PASSAGE PROVIDED
- - - -
The film seems tame now; Hunter S. Thompson revealed a far more gritty picture of the depths to which men can sink when given the opportunity to allow the pack mentality to reign unchecked.
The symbolism of these things escaped me at the time. Around this time, I also puzzled over what was supposed to be going on in films like Warhol’s “Flesh for Frankenstein” and “Blood for Dracula”, or Pekinpah’s “Bring me the Head of Alfredo Garcia”.
I can trace back my conscious fascination with the degradation of the human soul to the time I worked with drug addicts, when one character would watch “Apocalypse Now” almost daily. I hadn’t owned a TV or been to the cinema for nearly ten years at this time, but because of this person’s fascination, I was drawn to watch the video and see what it was that so fascinated him. The reference to Fraser’s “The Golden Bough” leapt out at me, as I had a copy and had read it; the symbolism of the death of the corn-god/hero who brings new life was encapsulated brilliantly by Brando, a brooding figure who pervades the whole film, and yet who appears in it only briefly.
Following the reference to Conrad’s “Heart of Darkness”, I soon read that, and I think that and Umberto Ecco’s “Foucault’s Pendulum” really whet my thirst for an exploration of degradation. Conrad’s closing sequence in the book is far more chilling than anything in Apocalypse Now, and yet helped me read the end of that movie in a different way than before I read it. The darkness of the movie did not end with the return.
It was not really until I began to understand my own sexuality/gender issues that I could start to see the homoerotic elements of the Warhol movies I mentioned, or appreciate a movie like “Sebastian”. I suspect that acquiring a TV and the then new Channel 4, and reading a bit of Crowley, helped as much as therapy. It was a while before I could appreciate some of his earlier work. I did eventually come to appreciate what I think Warhol was trying to do, along with John Water’s rather detestable offerings; and the first time I watched Trainspotting I thought it was a comedy. These all seem to chart the degradation of the human soul quite exquisitely, just as had Kubrick’s “A Clockwork Orange”.
- - - -
REQUIRED ACTIONS
1/ Copy out the passage on films and degradation word for word. Begin at the words "Following the reference" and stop after "with the return.".
2/ List every book that the passage on films and degradation names by title.
3/ Write the next part of the passage on films and degradation, picking up after its final sentence.

(Source data)
- - - -
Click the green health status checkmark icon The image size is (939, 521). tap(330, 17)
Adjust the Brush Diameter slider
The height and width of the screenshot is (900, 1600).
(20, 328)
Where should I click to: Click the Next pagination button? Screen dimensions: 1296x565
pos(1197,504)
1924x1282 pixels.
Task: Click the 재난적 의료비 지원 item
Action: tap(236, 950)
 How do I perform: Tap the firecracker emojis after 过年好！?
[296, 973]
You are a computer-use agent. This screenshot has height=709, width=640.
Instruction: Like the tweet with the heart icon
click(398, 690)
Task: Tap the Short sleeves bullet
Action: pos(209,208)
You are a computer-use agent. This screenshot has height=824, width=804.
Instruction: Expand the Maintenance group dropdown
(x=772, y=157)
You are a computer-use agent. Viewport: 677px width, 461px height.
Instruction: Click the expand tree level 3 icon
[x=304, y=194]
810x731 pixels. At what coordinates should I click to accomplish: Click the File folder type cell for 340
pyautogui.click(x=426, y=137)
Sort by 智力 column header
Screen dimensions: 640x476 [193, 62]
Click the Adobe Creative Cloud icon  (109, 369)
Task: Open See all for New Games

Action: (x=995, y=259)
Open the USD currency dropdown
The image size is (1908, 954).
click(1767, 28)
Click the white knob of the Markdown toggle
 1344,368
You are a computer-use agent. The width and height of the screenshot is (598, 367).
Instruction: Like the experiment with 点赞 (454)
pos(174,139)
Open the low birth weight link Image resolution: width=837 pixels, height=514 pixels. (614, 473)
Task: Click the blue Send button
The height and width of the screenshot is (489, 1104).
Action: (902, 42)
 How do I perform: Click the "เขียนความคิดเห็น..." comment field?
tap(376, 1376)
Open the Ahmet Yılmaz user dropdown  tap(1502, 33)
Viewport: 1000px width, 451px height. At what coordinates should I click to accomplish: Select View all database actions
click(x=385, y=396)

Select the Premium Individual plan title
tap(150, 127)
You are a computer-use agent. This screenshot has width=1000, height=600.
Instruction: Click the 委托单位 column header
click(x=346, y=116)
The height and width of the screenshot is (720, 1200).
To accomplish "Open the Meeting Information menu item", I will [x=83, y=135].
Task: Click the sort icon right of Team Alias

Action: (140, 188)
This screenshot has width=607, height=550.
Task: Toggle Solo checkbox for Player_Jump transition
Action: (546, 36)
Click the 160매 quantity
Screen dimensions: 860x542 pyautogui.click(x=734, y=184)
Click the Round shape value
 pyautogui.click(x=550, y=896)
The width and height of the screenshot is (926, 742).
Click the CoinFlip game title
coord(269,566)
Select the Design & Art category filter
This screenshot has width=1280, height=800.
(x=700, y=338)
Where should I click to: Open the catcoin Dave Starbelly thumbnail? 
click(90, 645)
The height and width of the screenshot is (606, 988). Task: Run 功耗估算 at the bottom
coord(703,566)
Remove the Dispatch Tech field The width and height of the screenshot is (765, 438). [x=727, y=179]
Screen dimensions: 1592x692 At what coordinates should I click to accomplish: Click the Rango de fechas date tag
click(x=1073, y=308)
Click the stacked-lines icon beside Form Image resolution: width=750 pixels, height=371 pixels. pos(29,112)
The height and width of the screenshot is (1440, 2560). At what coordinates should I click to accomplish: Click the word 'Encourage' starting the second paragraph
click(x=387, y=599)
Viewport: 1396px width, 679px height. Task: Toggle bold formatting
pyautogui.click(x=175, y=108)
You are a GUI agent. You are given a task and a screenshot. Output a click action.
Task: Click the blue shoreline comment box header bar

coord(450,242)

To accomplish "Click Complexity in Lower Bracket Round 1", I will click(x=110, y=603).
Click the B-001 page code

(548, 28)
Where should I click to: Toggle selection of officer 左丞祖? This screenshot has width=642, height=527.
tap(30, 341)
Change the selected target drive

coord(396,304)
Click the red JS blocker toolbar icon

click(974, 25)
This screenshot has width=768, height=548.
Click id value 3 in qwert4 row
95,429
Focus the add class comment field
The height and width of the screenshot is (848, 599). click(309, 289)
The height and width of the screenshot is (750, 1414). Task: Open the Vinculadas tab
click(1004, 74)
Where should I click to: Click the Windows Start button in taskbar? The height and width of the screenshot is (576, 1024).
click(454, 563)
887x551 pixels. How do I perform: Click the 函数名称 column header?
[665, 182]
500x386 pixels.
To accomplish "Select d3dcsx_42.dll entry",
- - - -
ANSWERS TO EACH TASK
1/
Following the reference to Conrad’s “Heart of Darkness”, I soon read that, and I think that and Umberto Ecco’s “Foucault’s Pendulum” really whet my thirst for an exploration of degradation. Conrad’s closing sequence in the book is far more chilling than anything in Apocalypse Now, and yet helped me read the end of that movie in a different way than before I read it. The darkness of the movie did not end with the return.

2/
"The Golden Bough" (Fraser)
"Heart of Darkness" (Conrad)
"Foucault's Pendulum" (Umberto Ecco)

3/
In watching these movies and reading these books, I tried to suspend judgement, not question whether an exercise that essentially amounts to crapping on somebody’s soul, is a good or bad thing. I’d see it more as a lens through which a different perspective on culture and society can be gained.
Sad to say, somehow it all makes more sense that way. We erect fantasies, religions and ideologies to protect ourselves from how jaded and corrupt the world is, and try to build ourselves allegorical gated communities behind which we can hide and feel comfort in our being somehow better than all that, in some way retaining our purity, as Christians, Muslims, Radical Feminists, True Transsexuals, Real Intersexes, Butch or Femme Lesbians, Macho Gay Guys, or simply Happy Heterosexual Families. The dysfunction is outside, not in our own homes. But, we construct all these safe identities to try and keep the shit from washing over us, as if we can somehow live in the midst of human corruption and degradation and ensure we can emerge untouched by it.
It may seem odd that as one who for so many years participated in and professed Christianity, should see the world this way. I can recall the moment when this perception first dawned upon me, and it was a visit to a Thai Monastery, where I was contemplating an image of a lotus. One of the monks explained to me why the lotus is such an important symbol in Buddhism, a symbol of the Buddha himself. It is seen as a flower of perfection, and yet it roots are immersed in detritus. For enlightenment to come, it has to grow out of the shit of this life. This was my epiphany. After that, I could only see Jesus as someone wading through all the crap that becomes accreted around humans, trying to cut through it, and drag a few souls out of the mire, redeeming something from the mess, a salvation firmly rooted in degradation.